Não sejamos rudes com o garoto neste capítulo final da história. Nos portões do Parque Antártica, com um par de chuteirinha chumbrega embaixo do braço e todos os sonhos do mundo na cabeça, as pernas do garoto bambearam. Lembremo-nos que tem entre 13 e 14 anos.
Está sem graça de tudo.
Tenta avançar os 20 metros que o separam da entrada principal e as ditas-cujas agora pareciam pesar uma tonelada.

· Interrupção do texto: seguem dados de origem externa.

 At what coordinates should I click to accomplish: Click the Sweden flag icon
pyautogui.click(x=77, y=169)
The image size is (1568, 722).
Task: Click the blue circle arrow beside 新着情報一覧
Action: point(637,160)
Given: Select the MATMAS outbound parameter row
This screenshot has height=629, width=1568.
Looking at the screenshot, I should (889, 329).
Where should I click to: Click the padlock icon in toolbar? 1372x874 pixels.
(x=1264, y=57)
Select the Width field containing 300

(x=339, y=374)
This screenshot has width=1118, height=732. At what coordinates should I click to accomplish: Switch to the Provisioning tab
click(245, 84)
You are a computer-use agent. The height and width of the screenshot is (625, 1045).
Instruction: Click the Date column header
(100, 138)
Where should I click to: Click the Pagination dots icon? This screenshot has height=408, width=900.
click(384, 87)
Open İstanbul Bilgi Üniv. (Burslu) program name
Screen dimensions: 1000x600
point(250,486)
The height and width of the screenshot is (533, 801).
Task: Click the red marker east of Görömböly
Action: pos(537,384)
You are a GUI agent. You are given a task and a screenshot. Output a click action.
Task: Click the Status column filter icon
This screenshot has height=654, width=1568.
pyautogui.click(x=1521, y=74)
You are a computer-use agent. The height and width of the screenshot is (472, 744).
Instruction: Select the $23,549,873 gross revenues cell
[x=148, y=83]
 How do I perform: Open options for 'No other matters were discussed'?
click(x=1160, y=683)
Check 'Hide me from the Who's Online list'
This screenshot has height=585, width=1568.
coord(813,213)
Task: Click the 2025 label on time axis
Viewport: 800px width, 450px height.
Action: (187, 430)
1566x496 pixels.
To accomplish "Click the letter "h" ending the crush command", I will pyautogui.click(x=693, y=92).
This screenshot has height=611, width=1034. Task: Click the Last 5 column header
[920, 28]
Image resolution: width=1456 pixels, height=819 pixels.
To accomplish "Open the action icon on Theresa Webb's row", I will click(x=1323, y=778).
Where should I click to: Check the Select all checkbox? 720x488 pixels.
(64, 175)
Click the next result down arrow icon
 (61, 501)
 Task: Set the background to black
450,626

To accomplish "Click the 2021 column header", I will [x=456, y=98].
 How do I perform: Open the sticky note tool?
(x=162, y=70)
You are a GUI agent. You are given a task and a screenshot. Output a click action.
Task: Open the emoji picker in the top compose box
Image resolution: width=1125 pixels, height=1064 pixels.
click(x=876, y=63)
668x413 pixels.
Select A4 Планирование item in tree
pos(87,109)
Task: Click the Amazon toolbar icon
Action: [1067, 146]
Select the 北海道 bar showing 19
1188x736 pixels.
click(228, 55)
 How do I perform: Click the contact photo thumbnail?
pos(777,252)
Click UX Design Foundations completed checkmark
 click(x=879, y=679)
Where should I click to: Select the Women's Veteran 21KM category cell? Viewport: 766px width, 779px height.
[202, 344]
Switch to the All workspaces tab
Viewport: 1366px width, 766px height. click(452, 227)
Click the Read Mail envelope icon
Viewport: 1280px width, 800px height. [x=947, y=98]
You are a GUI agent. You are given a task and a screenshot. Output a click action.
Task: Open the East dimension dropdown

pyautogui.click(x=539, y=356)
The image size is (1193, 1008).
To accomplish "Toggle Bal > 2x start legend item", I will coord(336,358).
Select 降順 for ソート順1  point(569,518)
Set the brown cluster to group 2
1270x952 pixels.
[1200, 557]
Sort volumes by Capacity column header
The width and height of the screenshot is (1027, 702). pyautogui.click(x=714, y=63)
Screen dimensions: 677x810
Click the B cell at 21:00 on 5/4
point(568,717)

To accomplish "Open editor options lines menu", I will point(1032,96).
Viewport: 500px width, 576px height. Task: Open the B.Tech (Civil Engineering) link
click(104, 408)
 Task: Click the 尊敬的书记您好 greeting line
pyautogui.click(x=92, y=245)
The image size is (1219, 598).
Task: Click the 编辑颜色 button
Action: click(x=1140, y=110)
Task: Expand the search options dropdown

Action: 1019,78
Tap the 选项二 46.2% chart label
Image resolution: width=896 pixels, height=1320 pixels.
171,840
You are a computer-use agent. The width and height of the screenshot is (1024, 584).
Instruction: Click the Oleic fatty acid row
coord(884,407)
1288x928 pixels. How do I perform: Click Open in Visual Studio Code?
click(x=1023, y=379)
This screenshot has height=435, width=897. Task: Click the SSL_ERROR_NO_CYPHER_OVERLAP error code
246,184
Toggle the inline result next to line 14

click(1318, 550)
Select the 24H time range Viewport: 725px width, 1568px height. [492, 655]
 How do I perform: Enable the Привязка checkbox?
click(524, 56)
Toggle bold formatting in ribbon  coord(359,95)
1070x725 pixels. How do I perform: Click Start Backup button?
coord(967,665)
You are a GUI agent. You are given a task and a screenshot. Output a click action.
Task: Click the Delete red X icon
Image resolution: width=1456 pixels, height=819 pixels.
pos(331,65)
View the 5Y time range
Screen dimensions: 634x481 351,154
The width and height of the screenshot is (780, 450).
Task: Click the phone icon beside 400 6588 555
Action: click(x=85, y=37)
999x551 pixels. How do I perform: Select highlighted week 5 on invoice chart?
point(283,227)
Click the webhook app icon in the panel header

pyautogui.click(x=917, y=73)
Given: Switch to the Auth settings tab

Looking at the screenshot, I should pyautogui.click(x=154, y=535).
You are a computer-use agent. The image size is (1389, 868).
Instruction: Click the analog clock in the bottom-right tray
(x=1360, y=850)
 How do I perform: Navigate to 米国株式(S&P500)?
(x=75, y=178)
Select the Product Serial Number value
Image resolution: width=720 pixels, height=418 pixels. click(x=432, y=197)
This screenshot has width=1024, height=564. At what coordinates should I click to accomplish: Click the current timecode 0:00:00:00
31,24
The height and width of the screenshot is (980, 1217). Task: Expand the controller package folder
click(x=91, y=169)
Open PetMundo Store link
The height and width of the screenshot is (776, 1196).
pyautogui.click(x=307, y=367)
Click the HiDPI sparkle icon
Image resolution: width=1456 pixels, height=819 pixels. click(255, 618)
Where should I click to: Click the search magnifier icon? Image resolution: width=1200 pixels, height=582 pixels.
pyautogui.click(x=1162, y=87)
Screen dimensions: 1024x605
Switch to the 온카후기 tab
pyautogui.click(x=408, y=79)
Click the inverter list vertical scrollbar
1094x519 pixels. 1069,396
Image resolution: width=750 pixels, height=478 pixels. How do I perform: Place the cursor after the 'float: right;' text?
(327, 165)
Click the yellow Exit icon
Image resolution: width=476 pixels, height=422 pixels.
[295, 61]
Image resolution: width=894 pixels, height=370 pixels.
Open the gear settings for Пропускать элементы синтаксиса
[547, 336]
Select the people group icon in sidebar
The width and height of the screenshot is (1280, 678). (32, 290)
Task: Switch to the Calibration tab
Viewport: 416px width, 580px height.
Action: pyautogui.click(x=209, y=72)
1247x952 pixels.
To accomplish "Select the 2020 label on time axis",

Estranha o início de pânico. É provável que tenha pensado:
"O que está acontecendo comigo?"
Tal pensamento é seguramente esquartejado pelo baticum descompassado do coração. Alguns garotos mais fortes e maiores o ultrapassam. Andam céleres e em grupos. Todos se conhecem e conversam em alto e bom som. Brincam, riem. Atravessam o portão na maior. Dão boa-tarde ao porteiro e somem engolidos pelo grande portão de ferro. Devem ser os afortunados jogadores das equipes amadoras do Palmeiras.
Tudo o que ele queria ser.
Tentemos entendê-lo, gente.
Os olhos turvam – e a realidade se faz magnânima a três passos da entrada, onde o mesmo senhor de terno azul marinho e quepe, que sorrira para os garotos, agora lhe olha desconfiado.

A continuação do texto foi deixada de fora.